Instructions for the task:
Nothing belongs in the answer except the lines of the material that include "give".

Source data:

################

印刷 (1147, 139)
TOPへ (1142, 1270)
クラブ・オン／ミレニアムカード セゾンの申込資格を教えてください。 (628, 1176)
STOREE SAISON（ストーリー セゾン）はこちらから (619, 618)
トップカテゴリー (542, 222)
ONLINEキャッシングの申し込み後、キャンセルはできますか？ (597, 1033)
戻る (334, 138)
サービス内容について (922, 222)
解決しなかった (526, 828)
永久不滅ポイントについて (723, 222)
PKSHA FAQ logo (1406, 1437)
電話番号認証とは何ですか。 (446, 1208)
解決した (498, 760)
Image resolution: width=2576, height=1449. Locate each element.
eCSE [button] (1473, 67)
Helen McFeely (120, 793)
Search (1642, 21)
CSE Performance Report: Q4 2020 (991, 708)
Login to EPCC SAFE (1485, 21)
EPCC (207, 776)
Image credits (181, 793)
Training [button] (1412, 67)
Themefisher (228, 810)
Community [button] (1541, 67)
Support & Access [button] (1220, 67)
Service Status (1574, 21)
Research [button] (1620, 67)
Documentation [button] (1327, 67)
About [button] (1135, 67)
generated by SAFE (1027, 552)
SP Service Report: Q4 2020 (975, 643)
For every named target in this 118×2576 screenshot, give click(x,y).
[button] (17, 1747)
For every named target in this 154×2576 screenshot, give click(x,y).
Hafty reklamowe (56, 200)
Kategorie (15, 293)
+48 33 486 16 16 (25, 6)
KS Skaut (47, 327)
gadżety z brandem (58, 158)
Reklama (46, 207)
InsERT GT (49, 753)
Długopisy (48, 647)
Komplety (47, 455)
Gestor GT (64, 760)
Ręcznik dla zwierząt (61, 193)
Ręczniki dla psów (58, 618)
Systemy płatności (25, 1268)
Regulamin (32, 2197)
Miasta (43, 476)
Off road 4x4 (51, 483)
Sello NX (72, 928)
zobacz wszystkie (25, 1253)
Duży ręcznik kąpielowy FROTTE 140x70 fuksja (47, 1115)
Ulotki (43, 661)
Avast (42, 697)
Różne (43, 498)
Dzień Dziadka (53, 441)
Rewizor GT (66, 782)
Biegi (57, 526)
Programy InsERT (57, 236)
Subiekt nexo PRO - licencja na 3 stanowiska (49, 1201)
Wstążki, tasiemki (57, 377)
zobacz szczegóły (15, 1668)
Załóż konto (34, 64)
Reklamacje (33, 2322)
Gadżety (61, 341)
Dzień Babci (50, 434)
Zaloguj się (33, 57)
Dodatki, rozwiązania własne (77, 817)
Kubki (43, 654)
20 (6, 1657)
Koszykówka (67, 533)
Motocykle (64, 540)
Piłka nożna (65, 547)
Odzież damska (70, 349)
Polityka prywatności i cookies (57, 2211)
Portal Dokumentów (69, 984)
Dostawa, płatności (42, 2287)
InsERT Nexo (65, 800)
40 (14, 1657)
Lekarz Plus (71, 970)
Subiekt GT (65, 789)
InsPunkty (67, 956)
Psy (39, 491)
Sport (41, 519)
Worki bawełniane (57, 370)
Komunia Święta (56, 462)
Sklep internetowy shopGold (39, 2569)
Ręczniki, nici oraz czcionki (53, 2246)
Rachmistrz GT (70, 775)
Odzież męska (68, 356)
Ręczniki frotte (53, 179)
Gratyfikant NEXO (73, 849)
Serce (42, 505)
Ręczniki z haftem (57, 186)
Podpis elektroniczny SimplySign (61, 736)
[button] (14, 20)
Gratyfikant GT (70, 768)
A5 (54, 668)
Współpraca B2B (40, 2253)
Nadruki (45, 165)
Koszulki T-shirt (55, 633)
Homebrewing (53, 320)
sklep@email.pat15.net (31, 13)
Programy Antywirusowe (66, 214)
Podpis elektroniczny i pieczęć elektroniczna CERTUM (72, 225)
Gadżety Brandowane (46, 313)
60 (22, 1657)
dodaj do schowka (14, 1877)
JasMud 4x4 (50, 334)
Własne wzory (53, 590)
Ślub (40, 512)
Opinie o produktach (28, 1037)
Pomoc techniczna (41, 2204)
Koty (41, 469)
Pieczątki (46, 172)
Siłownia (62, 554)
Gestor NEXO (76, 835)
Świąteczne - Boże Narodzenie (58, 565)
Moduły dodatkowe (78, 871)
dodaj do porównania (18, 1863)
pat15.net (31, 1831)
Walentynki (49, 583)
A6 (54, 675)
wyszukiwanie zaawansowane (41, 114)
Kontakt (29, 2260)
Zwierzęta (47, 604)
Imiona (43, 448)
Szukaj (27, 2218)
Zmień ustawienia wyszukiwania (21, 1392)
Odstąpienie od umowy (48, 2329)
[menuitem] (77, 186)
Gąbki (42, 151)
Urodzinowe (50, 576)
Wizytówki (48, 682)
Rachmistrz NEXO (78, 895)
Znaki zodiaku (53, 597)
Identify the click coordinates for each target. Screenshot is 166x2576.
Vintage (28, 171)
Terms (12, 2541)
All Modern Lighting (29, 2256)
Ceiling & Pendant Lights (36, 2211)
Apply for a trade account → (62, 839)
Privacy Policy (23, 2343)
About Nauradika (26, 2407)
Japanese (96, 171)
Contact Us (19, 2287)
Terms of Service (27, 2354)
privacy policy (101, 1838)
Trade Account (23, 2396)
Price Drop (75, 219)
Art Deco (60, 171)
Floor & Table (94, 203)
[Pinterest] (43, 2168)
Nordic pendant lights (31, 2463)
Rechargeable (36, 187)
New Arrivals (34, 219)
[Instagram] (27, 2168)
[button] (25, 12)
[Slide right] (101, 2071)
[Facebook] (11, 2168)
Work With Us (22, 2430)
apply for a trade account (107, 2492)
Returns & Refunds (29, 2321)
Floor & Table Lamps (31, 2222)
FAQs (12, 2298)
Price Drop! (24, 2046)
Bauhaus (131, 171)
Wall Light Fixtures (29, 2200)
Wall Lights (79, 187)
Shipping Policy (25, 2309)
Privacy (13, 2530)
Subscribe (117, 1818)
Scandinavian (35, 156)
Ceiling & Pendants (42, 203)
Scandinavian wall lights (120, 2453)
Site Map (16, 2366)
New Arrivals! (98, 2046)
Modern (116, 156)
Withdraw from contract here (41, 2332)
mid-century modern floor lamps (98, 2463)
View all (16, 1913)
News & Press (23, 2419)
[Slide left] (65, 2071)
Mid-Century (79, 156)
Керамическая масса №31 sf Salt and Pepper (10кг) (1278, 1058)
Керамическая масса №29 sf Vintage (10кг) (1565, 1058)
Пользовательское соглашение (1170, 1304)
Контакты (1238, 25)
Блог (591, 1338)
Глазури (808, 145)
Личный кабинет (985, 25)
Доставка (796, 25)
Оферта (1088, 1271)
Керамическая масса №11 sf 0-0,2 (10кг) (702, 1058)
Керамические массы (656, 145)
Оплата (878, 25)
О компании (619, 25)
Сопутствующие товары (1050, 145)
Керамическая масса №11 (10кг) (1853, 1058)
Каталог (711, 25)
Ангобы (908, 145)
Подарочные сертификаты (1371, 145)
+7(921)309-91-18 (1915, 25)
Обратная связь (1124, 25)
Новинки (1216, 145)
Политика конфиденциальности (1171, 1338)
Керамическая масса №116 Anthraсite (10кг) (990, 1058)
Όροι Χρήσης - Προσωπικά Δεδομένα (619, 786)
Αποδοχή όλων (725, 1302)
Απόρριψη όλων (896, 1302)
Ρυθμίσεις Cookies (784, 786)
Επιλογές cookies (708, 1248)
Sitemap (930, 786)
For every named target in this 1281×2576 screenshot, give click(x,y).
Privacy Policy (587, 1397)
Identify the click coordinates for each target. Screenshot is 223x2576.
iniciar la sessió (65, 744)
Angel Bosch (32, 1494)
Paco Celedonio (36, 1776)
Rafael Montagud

################

Answer space:
For every named target in this 118×2576 screenshot, give click(x,y).
For every named target in this 154×2576 screenshot, give click(x,y).
For every named target in this 1281×2576 screenshot, give click(x,y).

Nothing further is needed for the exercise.